About
Bio
Sharon Lee Hart is a South Florida-based artist exploring ecology and ephemerality through experimental and cameraless photography. She also makes collages, mixed media works, and artist books about place. While maintaining an active studio practice, Hart is an Associate Professor of Art at Florida Atlantic University. With an environmental focus, she has worked as an artist-in-residence at Joshua Tree National Park (Joshua Tree, CA), The Oak Spring Garden Foundation (Upperville, VA), and The Studios of Key West (Key West, FL). Hart was awarded the 2025 Distinguished Woman Artist’s Prize from the Cultural Council for Palm Beach County and the 2023 SECAC Artist’s Fellowship Award. Her work is in several permanent collections including the King County Public Art Collection (Seattle, WA) and The Nelson-Atkins Museum of Art (Kansas City, Missouri), and has been featured in solo and group exhibitions in the United States and internationally.
Statement
My artistic practice uses sustainable and experimental methods that center nature as subject and catalyst. I explore native species, climate change, and conservation through photographic processes rooted in ephemerality. In Nocturnal Tracing, I make cameraless photograms directly in the sea to make visible a shoreline in flux, developing the images with sargassum tea and stabilizing them with saltwater.

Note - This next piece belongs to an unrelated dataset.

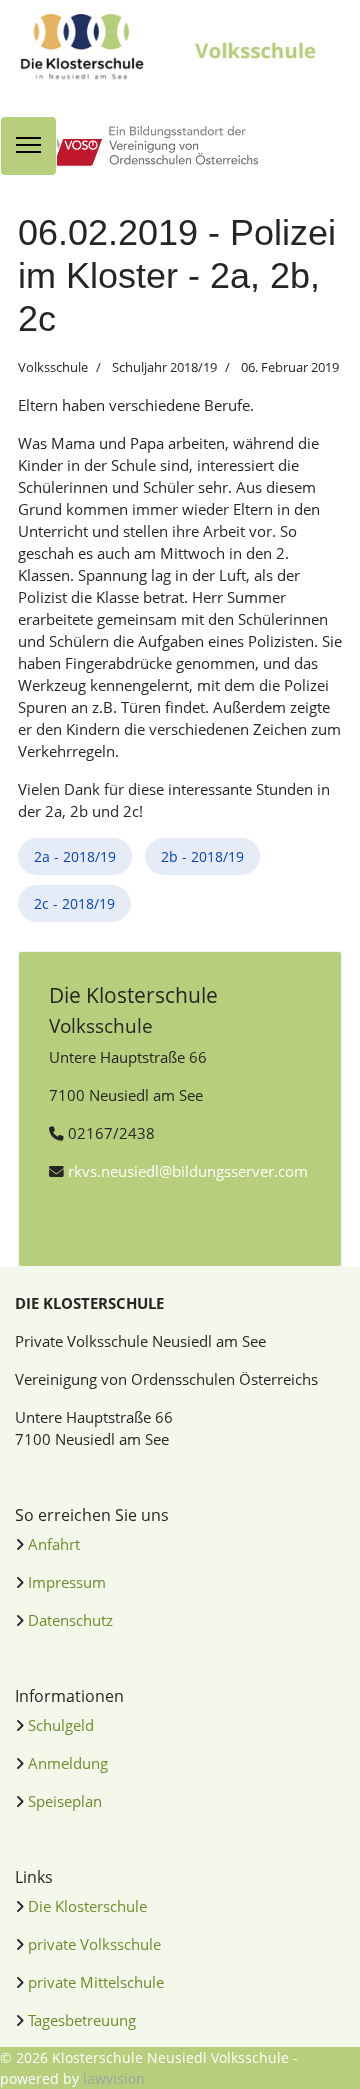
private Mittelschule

For Irreplaceable, I create anthotype portraits of at-risk Florida flora and fauna using sun bleaching and plant-based emulsions, allowing their gradual fading to mirror the fragility of the species depicted. These works move between archival and atmospheric, scientific and surreal, and invite reflection on ecological interdependence. I also make collage and artist books shaped by environments that have influenced my understanding of place. My ongoing photo-based mixed media collaboration, far becomes near, merges individual iconographies through shared experiences to create transitional spaces shaped by memory, domesticity, and the super/natural world.